FRANCIS BOYLE, fboyle at illinois.edu
Boyle is a professor at the University of Illinois College of Law and author of Tackling America’s Toughest Questions. Boyle said today: “The Ukrainian Parliament terminated Russian as an alternative official language, thus illegally stripping about 30 percent of Ukraine’s population of their basic human rights. And there is no effective government to speak of.” Boyle argues that “under these circumstances international law would permit Russian-speaking sections of Ukraine to move toward secession if they so desire.”
He also notes: “In Kiev there are public demands for murdering Russians, Jews and Communists by neo-Nazi, fascist and rightist groupings. The situation is so dire that the Ukrainian Chabad Chief Rabbi Reuven Azman has recommended that Jews leave the city and perhaps the country.” See in the Jewish Press: “Ukrainian Jews Urged to Leave Kiev.”

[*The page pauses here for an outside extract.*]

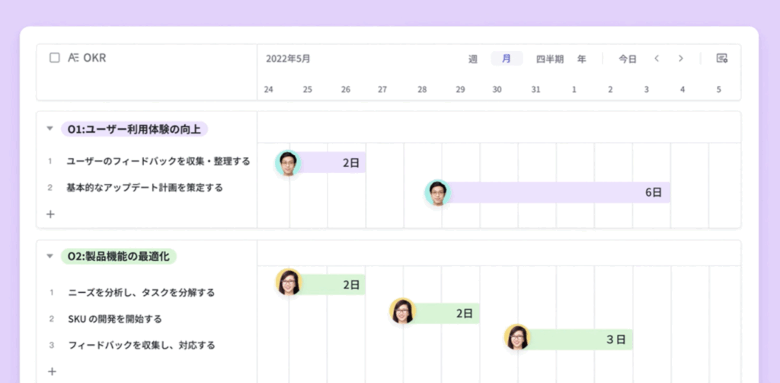Switch timeline to 四半期 view
This screenshot has height=383, width=780.
click(x=550, y=59)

Boyle also criticized Zbigniew Brzezinski (who has advised President Obama on foreign policy and appeared on Fareed Zakaria’s CNN program on Sunday) as well as much of the U.S. foreign policy establishment as having “a long-term anti-Russian bias.” Boyle noted that Brzezinski “started the Afghan Mujahidin war against the Soviet Union in Afghanistan and bragged about it. Brzezinski wants to do to the Russian Federation what was done to the Soviet Union — crack it up into pieces.” Boyle graduated from the same Harvard PhD Program that produced Brzezinski before him.
Zbigniew Brzezinski wrote in “A Geostrategy for Eurasia” in the journal Foreign Affairs (1997): “Russia’s first priority should be to modernize itself rather than to engage in a futile effort to regain its status as a global power. Given the country’s size and diversity, a decentralized political system and free-market economics would be most likely to unleash the creative potential of the Russian people and Russia’s vast natural resources. A loosely confederated Russia — composed of a European Russia, a Siberian Republic, and a Far Eastern Republic — would also find it easier to cultivate closer economic relations with its neighbors. Each of the confederated entities would be able to tap its local creative potential, stifled for centuries by Moscow’s heavy bureaucratic hand. In turn, a decentralized Russia would be less susceptible to imperial mobilization.”